Purzel123
Mitglied
- Beiträge:
- 11
- Themen:
- 1
- Danke erhalten:
- 2
- Mitglied seit:
vor kurzem erst hatte ich hier einen Thread indem es darum ging, ob ich noch um meinen Freund kämpfen soll.
Inzwischen habe ich mich von ihm getrennt. Wir waren 5 Jahre ein Team und haben 1 Jahr zusammengewohnt. Da ich seine erste Freundin war, hat er Torschlusspanik bekommen und Angst bekommen etwas zu verpassen und mich nicht glücklich machen zu können. Ich stehe mit beiden Beinen fest im Leben, er studiert noch und weiß noch gar nicht so wirklich wohin ihn die Reise führt.
Aber klar ist: Wir lieben uns dennoch!
Die Neugier in ihm und die Zweifel waren allerdings größer, ob es nicht noch jemand anderes für ihn gibt. Es hat mir sehr weh getan, zumal er es immer weiter verdrängt hat und nicht wusste was er wollte.
Darum musste ich an mich denken und einen Schlussstrich ziehen.
Letztendlich haben wir uns einvernehmlich getrennt, ihn belastet zurzeit einfach zu viel. Darum konnte er sich nicht mehr, um unsere Beziehung kümmern. Wir sind beide sehr traurig darüber und haben uns immer wieder gesagt, das wir uns lieben, aber es nicht anders geht.
Ich bin dann erst einmal für 1 Woche zu einer Freundin gefahren, um der Situation zu entfliehen. Habe Achterbahnfahrten der Gefühle durchlebt und es wird auch noch mehr auf mich zu kommen.
Dennoch, und ich weiß nicht ob das nicht verrückt ist, als ich zurück kam, konnten wir einfach nicht loslassen. Die Trennung ist sicher, da wir beide uns jetzt ohne einander weiter entwickeln müssen. Wir glauben an das Schicksal und wenn dieses es wirklich vorgesehen hat, das wir zueinander gehören, werden wir irgendwann wieder zueinander finden.
Aber das eigentliche, weshalb ich hier schreibe, ist unser Verhalten jeweils gegenüber. Wir lieben uns, wissen aber das es wie es im Moment ist nicht funktioniert, aber die Trennung hat den Druck genommen.
Das das Wort Beziehung in seinem Kopf so etwas ausgelöst hat durch den ganzen Stress im letzten Jahr bei ihm hatte ich mir schon gedacht, aber dennoch streiten wir nicht. Schlafen noch im selben Bett miteinander. Diese Vertrautheit ist einfach da.
An dem Tag, als ich zurückkam, haben wir uns umarmt. Und wir wussten beide, das es falsch war, aber er konnte plötzlich nicht mehr die Finger von mir lassen.
Die Blockade die er Wochen zuvor hatte es mir nicht recht machen zu können und der zu wenige Sex waren weg!
Wir schlafen miteinander und ich wusste erst nicht damit umzugehen. Wir genießen es. Kennen uns und kosten es aus. Wir wissen das der jeweils andere frei ist und dennoch hängen unsere Herzen noch so an einander.

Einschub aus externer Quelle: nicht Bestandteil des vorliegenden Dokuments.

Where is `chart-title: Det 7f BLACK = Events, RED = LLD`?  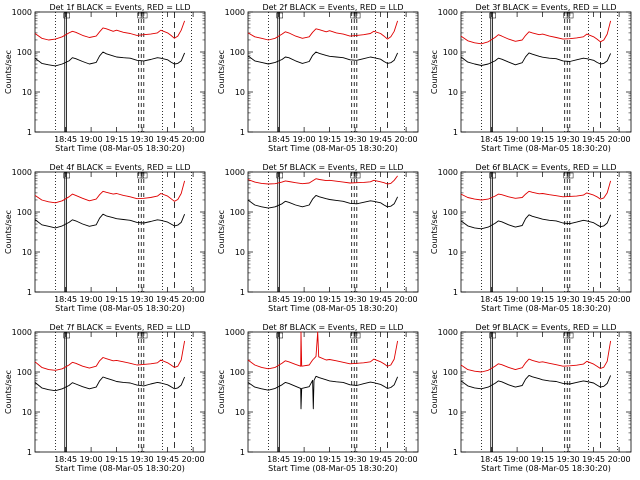 chart-title: Det 7f BLACK = Events, RED = LLD is located at coordinates (120, 328).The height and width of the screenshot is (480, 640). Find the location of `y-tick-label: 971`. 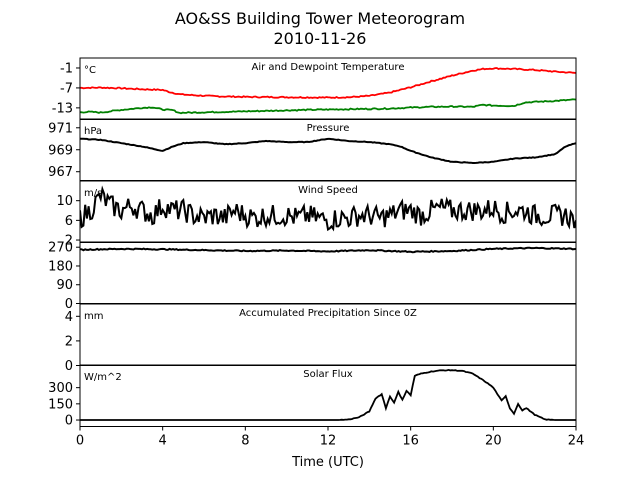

Natürlich läuft ab und an eine Träne, aber einfach, weil es so eine schöne Zeit war.
Er möchte mich um sich herum haben, er sagt selbst das wir Seelenverwandte sind. Wir verstehen uns ohne Worte. Und es tut nicht weh. Ich genieße unseren derzeitigen Umgang miteinander.
Natürlich wird es nochmal weh tun, wenn wir unsere gemeinsame Wohnung aufgeben in drei Monaten, aber ich sehe es als Neustart und freue mich auf die Zukunft. Er möchte, obwohl es für ihn einfacher wäre, die Zeit noch mit mir in der Wohnung bleiben.
Wir sagen uns, warum es denn sein lassen, wenn es uns doch gut tut.
Sexuell hatte er mich total vernachlässigt und jetzt, die Ironie, läuft es besser als in dem Jahr zuvor, wo das alles angefangen hat. Fast so, als hätte man uns den Käfig genommen.
Ich würde ihn nicht zurück nehmen, da, wenn, ich erst möchte, das er seine Erfahrungen macht. Und wenn es dann noch passt und es die Lebenssituation zu lässt gerne wieder auf mich zu kommen lassen möchte.
Wir sind Freunde, Familie und Liebende.
Kann das gut gehen? Freundschaft + mit dem Ex? Wenn beide Seiten sich noch lieben, aber klar ist, das eine Beziehung zurzeit nicht mehr im Raum steht?
Wir beide möchten auch, wenn ich umgezogen bin und er zu seiner Mutter zurück geht, dass wir noch Kontakt halten.
Vielleicht war ja jemand schonmal in einer ähnlichen Situation. Denn das ist doch nicht normal?